Dolmabahce Palace

Dolmabahce Palace

The Dolmabahce Palace was built between 1843-1856 by Karabet Balyan, the court architect of Sultan Abdulmecid. The palace is a blend of many European architectural styles and as a result it is considered to be one of the finest buildings in Istanbul. However, when it comes to palaces in Istanbul or all over the Ottoman empire for that matter, Topkapi Palace has always been by far their most important residence – until Dolmabahce Palace was completed.

Dolmabahce Palace

The three-story palace in Istanbul has 285 rooms, 43 halls, a 600 meter long quay along the sea and monumental gates. The entrance section of the palace was used for receptions and meetings of the sultans and behind it is where they kept their harem.

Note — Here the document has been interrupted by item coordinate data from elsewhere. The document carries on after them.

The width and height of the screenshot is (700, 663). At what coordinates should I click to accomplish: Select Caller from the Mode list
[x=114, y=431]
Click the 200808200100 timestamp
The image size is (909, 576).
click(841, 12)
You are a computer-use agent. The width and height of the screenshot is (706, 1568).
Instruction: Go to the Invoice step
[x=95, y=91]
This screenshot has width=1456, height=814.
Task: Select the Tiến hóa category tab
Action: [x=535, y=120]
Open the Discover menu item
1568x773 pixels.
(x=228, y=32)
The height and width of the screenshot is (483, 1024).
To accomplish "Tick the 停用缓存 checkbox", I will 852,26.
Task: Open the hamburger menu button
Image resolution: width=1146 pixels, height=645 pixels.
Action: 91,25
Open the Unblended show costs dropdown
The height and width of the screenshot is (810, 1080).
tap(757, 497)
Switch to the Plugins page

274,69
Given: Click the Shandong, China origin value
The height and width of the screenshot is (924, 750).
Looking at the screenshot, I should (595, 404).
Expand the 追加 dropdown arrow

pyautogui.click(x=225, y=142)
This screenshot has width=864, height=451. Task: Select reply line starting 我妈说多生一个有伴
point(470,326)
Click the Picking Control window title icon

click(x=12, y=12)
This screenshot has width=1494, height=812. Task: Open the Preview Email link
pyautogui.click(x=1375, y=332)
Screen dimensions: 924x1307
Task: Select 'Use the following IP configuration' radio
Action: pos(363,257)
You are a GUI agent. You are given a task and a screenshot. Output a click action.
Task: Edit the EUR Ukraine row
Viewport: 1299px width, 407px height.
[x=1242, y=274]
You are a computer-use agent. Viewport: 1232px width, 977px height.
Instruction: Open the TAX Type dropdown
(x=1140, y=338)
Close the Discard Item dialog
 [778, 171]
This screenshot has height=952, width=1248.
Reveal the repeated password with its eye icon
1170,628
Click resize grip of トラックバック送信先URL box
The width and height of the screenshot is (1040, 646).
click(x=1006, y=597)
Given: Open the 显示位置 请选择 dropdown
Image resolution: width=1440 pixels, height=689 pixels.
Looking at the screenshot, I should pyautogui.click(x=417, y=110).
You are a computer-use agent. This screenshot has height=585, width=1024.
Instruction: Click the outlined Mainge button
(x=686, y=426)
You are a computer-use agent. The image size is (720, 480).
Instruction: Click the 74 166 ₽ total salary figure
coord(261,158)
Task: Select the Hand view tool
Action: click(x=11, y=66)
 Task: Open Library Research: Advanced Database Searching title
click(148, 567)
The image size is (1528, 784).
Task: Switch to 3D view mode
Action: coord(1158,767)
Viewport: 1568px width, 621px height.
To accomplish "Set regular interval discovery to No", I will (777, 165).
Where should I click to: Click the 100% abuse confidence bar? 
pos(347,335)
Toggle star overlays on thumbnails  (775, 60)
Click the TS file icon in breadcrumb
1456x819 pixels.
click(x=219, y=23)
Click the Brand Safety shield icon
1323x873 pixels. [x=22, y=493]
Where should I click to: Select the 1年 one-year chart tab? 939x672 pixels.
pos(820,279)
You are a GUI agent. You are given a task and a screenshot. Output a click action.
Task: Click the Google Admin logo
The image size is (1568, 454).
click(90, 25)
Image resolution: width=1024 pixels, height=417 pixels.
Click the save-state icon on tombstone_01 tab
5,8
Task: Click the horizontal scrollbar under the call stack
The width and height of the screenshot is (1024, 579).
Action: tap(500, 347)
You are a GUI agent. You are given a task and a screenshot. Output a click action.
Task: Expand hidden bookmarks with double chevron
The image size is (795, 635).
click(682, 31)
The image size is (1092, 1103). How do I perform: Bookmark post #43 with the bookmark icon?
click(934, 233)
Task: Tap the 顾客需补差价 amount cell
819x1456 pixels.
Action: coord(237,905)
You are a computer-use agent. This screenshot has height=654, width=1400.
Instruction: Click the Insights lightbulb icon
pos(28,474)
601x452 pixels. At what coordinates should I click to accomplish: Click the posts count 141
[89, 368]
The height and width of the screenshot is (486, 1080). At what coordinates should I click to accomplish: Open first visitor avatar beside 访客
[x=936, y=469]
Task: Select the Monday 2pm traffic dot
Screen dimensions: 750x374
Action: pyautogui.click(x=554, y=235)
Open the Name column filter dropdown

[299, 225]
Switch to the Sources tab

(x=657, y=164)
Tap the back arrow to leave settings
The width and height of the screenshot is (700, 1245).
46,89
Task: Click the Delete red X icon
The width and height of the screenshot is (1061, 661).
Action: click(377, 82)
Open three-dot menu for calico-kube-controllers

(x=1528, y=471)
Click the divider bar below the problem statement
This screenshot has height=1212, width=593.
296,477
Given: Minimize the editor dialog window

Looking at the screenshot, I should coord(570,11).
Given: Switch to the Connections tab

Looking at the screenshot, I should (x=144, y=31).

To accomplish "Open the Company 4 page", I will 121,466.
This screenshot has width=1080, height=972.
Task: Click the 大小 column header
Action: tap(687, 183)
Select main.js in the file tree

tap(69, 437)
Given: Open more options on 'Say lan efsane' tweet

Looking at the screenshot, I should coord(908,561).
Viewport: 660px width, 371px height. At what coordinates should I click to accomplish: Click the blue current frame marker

The palace has survived with its original decorations, furniture, and silk carpets. The walls and ceilings are covered in paintings made by famous artists of the age. Decorations include 40 tons of gold. All furnishings in important rooms are different shades of a single color. Ornate wooden floors have unique designs in each room and they’re lined with Hereke carpets - some of Turkey's finest examples of artistry.

The largest ballroom in the world with a 4.5 ton crystal chandelier and 36 meter-high domed ceilings, this space is used for important political meetings, receptions and balls. The hall was previously heated by an oven-like system under the floor.

During Republican rule, Ataturk often resided at this palace when he visited Istanbul. He died here in 1938 and before his body was taken to Ankara it lay in state where the public paid their respects.